CT lung cancer screening gets low-confidence vote from MEDCAC panel

Low dose CT (LDCT) screening for high-risk individuals received a low-confidence recommendation from the Medicare Evidence Development and Coverage Advisory Committee (MEDCAC) Wednesday, calling into question whether Medicare will end up covering these screening exams.

The panel's low-confidence recommendation clearly is at odds with the United States Preventive Services Task Force (USPSTF) decision in December to recommend screening. The USPSTF made its recommendation based mainly on the results of the National Lung Screening Trial (NLST)  that showed a 20 percent mortality benefit from LDCT compared to screening with chest x-ray.

The idea that Medicare should cover low-dose CT lung cancer screening received plenty of support from clinicians and other advocates at Wednesday's meeting. For instance, Ella Kazerooni, chair of the American College of Radiology Committee on Lung Cancer screening, told the panel that the ACR endorsed the USPSTF recommendation and that there is definitive evidence that screening with low dose CT can be done safely, with little harm and low radiation exposure.

"Our practitioners are ready and willing and able to perform lung cancer CT screening safely," she said. "Many of them ... are already doing this in practice and they're doing it safely."

Others, though, were more cautious.

Doug Campos-Outcalt, M.D., of the University of Arizona College of Medicine in Phoenix, and a member of the American Academy of Family Physicians, told the panel that while "we [AAFP] rarely disagree with the USPSTF, we did disagree with them on lung cancer screening." According to Campos-Outcalt, AAFP would have given LDCT lung cancer screening an "I" rating, representing "insufficient evidence."

AAFP's reservations included concerns that the conditions of the National Lung Screening Trial could not be replicated in community settings, and that LDCT lung cancer screening probably would result in fewer benefits and more harms when introduced in that setting.
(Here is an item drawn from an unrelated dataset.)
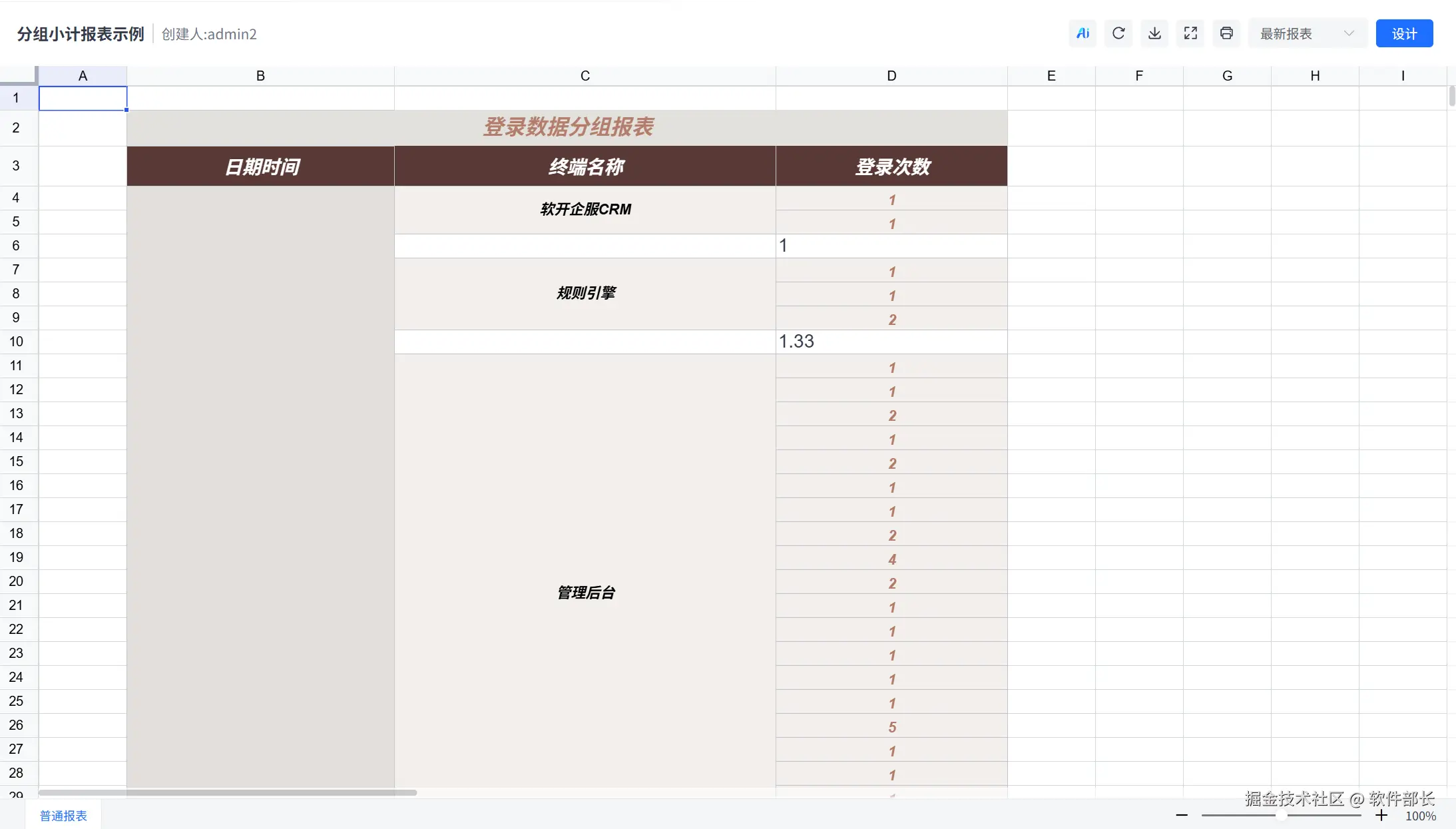The width and height of the screenshot is (1456, 829).
Task: Click the zoom out minus icon
Action: click(1182, 815)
Many of the panel members clearly were concerned about the potential harms associated with the exam, despite the mortality benefit.

Steven H. Woolf, M.D., director of the Center on Society and Health at Virginia Commonwealth University, related that he had served on the USPSTF for 16 years, adding that "in my day, looking at the evidence presented, this would not have received a 'B' recommendation; it probably would have received an 'I' recommendation."

Woolf was troubled by the fact that the USPSTF made its recommendation based on one trial--the NLST.

"We've never relied on a single trial to set national policy on cancer screening," he said.

Added Curtis Mock, M.D., senior medical direct and vice president Medicare Advantage, UnitedHealthcare Medicare & Retirement: "It is almost impossible to extrapolate to the Medicare population the expected results we would expect to get when I feel it is our first obligation to do no harm. I didn't find it. I thought I would today, but I didn't hear that the evidence is there to support benefit beyond harm."

The panelists were asked to vote on three questions on a scale of 1 to 5, with 1 representing no or low confidence and 5 representing high confidence. The questions and mean scores included: 

  • How confident are you that there is adequate evidence to determine if the benefits outweigh the harms of lung cancer screening with low-dose CT? (2.2222)
  • How confident are you that the harms of lung cancer screening with low-dose CT if implemented in the Medicare population will be minimized? (2.3333)
  • How confident are that that clinically significant evidence gaps remain regarding the use of low-dose CT for lung cancer screening in the Medicare population outside a clinical trial? (4.4444)

MEDCAC plans on publishing its proposed recommendations in November.